A Survey of Changes in the Latest Revision

MISRA C from the Motor Industry Software Reliability Association has been around since 1998 and enjoys wide adoption across embedded software development for safety critical systems. The guidelines limit the use of the C language to enforce determinism, prevent run-time faults, and provide consistency across target platforms. MISRA C: 2025 updates include clarifications and the addition of a few new guidelines.

MISRA C is too restrictive for many modern, networked devices that require dynamic memory allocation. It does remain a widely recognized standard in low-level safety critical systems. Isolating low-level control in a MISRA compliant implementation on a microcontroller is a key mechanism for risk mitigation in safety critical software.

MISRA C: 2025

New Directives

The 2025 edition includes four new guidelines. None of the guidelines prevent use of C language features, nor do any of the directives negatively impact software performance. There isn’t a good reason to avoid adoption in new software development regardless of categorization as Required or Advisory.

Rule 8.18: Tentative definitions shall not be made in a header file

Summary: Don’t put variable declarations in header files.

Tentative declarations in a header will cause multiple declarations if the header is used in multiple source files. Move the variable definition to a .c source file and define the variable as an extern in the header.

Rule 8.19: External declarations should not be made in a source file

Summary: Only put extern’s in header files.

Putting an extern in .c source file breaks the limited encapsulation provided by the C language. Move the extern to a header file associated with the .c source.

Rule 11.11: Pointer shall not be implicitly compared to NULL

Summary: Pointers contain addresses. Only compare pointers to addresses (ex: NULL)

Modern C programming should strive for strong typing. A pointer contains an address. NULL is an address. While a NULL addresses evaluates as 0 or false, maintain strong typing by comparing addresses.

Rule 19.3: A union member shall not be read unless is has been previously set

Summary: Don’t use unions to circumvent type checking or perform implicit conversions.

While a union supports converting raw memory between types, don’t do it. Behavior is platform specific, impacted by byte packing, dependent on endian format, and difficult to document. A common application of this technique is the manipulation of bits in IEEE floating point formats. Use a byte array that is endian aware and rebuild values from the specific bytes.

Additional Changes

Appendix A.2 lists the guidelines withdrawn for 2025. The withdrawn guidelines merge with other rules. Appendix J contains a complete list of modifications in a change log. The majority of the changes are related to correct for various C language specifications. The biggest benefit of the changes in the new edition is the inclusion of improved examples.

Reconciliation with BARR:C 2018

The 2018 edition of the Embedded C Coding Standard by Michael Barr presents another popular set of guidelines, colloquially known as BARR:C 2018. While MISRA focuses on using safety, BARR focuses on preventing defects. BARR goes farther than MISRA through the definition of style in addition to feature use and aligns cleanly with MISRA C:2012.

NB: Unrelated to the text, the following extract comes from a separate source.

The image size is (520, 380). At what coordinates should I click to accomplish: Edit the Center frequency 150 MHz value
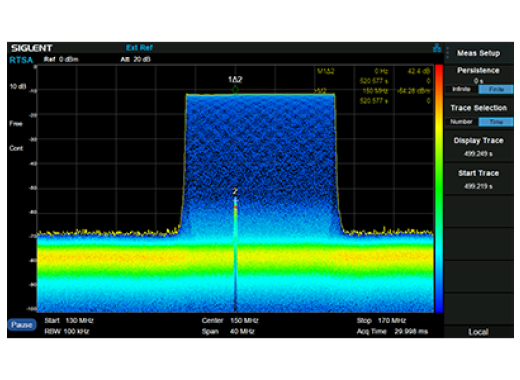244,321
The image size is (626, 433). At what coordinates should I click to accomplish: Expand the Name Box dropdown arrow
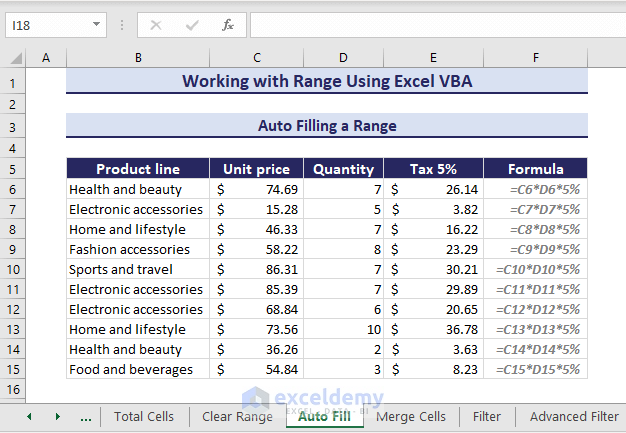[96, 25]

BARR:C doesn’t call out the four new MISCRA C directives for 2025. As expected, the new directives do not result in a conflict.

BARR C:2018

Adoption

Static analysis tools and linters will likely incorporate the new guidelines in new revisions. Compiling with increased warnings may also trip on these rules depending on the toolset. In the absence of automated detection, catch the new guidelines via code inspection or review of pull requests.

A mature organization would throw a code smell flag on 8.18 and 8.19 due to potential coupling. Catching 11.1 will require educating developers and simple modifications to legacy code. Rule 19.3 violations should stand out in code reviews due to the associated complexity in union manipulation.

The 2025 revision of MISRA C reflects the maturity of the specification through the limited scope of the modifications. It retains its focus of safety and leaves style to the coding standards.